Na delegacia, Bárbara e os demais teriam ficado ao todo 16 horas dentro do veículo policial “esperando o delegado”, segundo Mayara. A modelo e uma outra amiga foram liberadas e os quatro jovens, detidos. “A Bárbara saiu no dia seguinte e foi direto prestar a prova do Enem”, conta assitente social. O sonho da modelo é ser jornalista.
Durante o período na delegacia, segundo a amiga, “o policial tirou foto das meninas, mandou para grupos de WhatsApp e de Facebook”. Ainda de acordo com Mayara, essas fotografias começaram a se espalhar pelas redes sociais e a Bárbara começou a ser apontada por internautas como responsável por outro crime.
Procurada pela reportagem, a SSP-SP (Secretaria de Segurança Pública do Estado de São Paulo) disse que "os supostos fatos citados à reportagem e qualquer denúncia a respeito de eventual irregularidade cometida por policiais devem ser formalizadas às Corregedorias das polícias Civil e Militar".
Exposição
Nos dias seguintes à essa abordagem e supostas fotografias tiradas por PMs, Mayara afirma que blogs e páginas em redes sociais expuseram fotos da modelo como suposta autora de roubos e estava foragida.
A assistente social conta que quando a modelo viu uma notícia sobre sua falsa fuga da delegacia, escreveu para os conhecidos em uma rede social que não tinha envolvimento com o assalto.
Dias se passaram e “a sensação era de que tudo tinha voltado ao normal”, relembra Mayara. No entanto, no dia 16 de janeiro deste ano, Bárbara recebeu a ordem de policiais para que fosse até a delegacia prestar um novo depoimento.
No DP, ela foi acusada de ter participado de um novo crime. Segundo a polícia, ela teria participado, juntamente com o irmão, um primo e um outro rapaz, de um roubo a outro carro de luxo e objetos de valor de uma família, na tarde de 10 de setembro de 2017. Ela ficou presa preventivamente.
De acordo com o processo, duas vítimas do assalto reconheceram a imagem de Bárbara como sendo uma das pessoas que cometeram o crime. Mensagens de WhatsApp e Facebook, fotos e vídeos foram apresentadas pela defesa à Justiça apontando que a modelo estava no Guarujá no dia 10 de setembro, quando aconteceu o crime.
A notícia sobre a prisão de Bárbara pegou de surpresa a família da jovem. “É algo que eu não esperava, porque ela não fez nada para ir para a cadeia.
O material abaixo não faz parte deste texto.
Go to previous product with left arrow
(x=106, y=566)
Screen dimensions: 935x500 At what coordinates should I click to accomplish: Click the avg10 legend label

Ver a minha filha atrás das grades é pior do que colocar uma faca no meu coração”, diz Fernanda Querino, mãe da modelo.
No dia em que recebeu a informação de que sua filha tinha sido levada para o presídio, Fernanda estava no hospital recebendo atendimento médico por causa de uma tendinite. “Pensei que ia morrer”, diz.
Já Mayara afirma que os policiais apresentaram à Justiça apenas partes de imagens de câmera de segurança do dia que ela foi detida. A filmagem seria apenas o momento que a Bárbara e os demais estavam próximos ao veículo roubado. “Por que eles não mostraram toda a cena?”, indaga Mayara.
Segundo a SSP-SP, "o caso foi investigado e as provas testemunhais e períciais foram anexadas ao inquérito que foi relatado. A análise e a posterior condenação cabe ao Poder Judiciário".
Em juízo, os policiais civis que apuraram o caso disseram que participavam de várias investigações parecidas na região e, por isso, não se lembram se tinham as imagens de câmeras de segurança desse caso específico.